▶ [YOUR INSTRUCTIONS]: Copy out the lines below word for word, starting at the line containing "The image size is (514, 360). Task: Click the series" and ending at the line containing "coord(24,208)".

▶ [SOURCE RECORDS]:
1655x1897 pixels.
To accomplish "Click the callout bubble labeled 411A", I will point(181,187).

* * *

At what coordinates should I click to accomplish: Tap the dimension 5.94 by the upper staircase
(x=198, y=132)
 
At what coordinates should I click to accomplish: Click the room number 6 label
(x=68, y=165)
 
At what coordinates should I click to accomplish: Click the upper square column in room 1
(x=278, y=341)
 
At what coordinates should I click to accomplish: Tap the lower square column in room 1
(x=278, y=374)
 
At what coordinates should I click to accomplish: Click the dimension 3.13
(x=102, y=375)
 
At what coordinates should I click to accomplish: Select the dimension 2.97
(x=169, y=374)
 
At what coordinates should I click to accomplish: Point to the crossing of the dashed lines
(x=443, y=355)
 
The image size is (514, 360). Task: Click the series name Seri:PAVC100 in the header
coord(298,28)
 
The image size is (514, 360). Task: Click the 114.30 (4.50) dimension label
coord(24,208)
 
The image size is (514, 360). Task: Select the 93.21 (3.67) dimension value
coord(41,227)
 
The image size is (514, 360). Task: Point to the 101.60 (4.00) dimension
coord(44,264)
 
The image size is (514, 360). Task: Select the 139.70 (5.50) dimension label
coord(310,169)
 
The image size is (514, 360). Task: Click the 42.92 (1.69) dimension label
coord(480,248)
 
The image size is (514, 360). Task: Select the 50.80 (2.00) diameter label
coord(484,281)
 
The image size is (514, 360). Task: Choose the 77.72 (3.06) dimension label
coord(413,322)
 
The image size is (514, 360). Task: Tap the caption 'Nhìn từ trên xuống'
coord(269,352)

* * *

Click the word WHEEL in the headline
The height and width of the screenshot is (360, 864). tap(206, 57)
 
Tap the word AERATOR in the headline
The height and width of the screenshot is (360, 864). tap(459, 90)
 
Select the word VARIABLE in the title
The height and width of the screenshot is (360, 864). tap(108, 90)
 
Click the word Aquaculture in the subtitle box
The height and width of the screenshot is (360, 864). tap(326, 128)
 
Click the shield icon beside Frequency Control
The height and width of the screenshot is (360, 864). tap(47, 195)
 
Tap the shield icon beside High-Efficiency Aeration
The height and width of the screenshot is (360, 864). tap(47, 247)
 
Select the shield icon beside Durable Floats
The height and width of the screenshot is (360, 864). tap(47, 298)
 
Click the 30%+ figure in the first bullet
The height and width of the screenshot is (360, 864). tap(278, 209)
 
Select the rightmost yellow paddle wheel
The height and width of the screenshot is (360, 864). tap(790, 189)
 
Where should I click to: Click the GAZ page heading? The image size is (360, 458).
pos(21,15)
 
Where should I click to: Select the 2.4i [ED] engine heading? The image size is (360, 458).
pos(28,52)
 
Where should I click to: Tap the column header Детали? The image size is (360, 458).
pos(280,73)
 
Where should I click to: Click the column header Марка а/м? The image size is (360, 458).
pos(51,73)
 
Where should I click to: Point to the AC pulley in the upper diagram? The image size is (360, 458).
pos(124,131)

▶ [RESPONSE TO THE EXERCISE]:
The image size is (514, 360). Task: Click the series name Seri:PAVC100 in the header
coord(298,28)
 
The image size is (514, 360). Task: Click the 114.30 (4.50) dimension label
coord(24,208)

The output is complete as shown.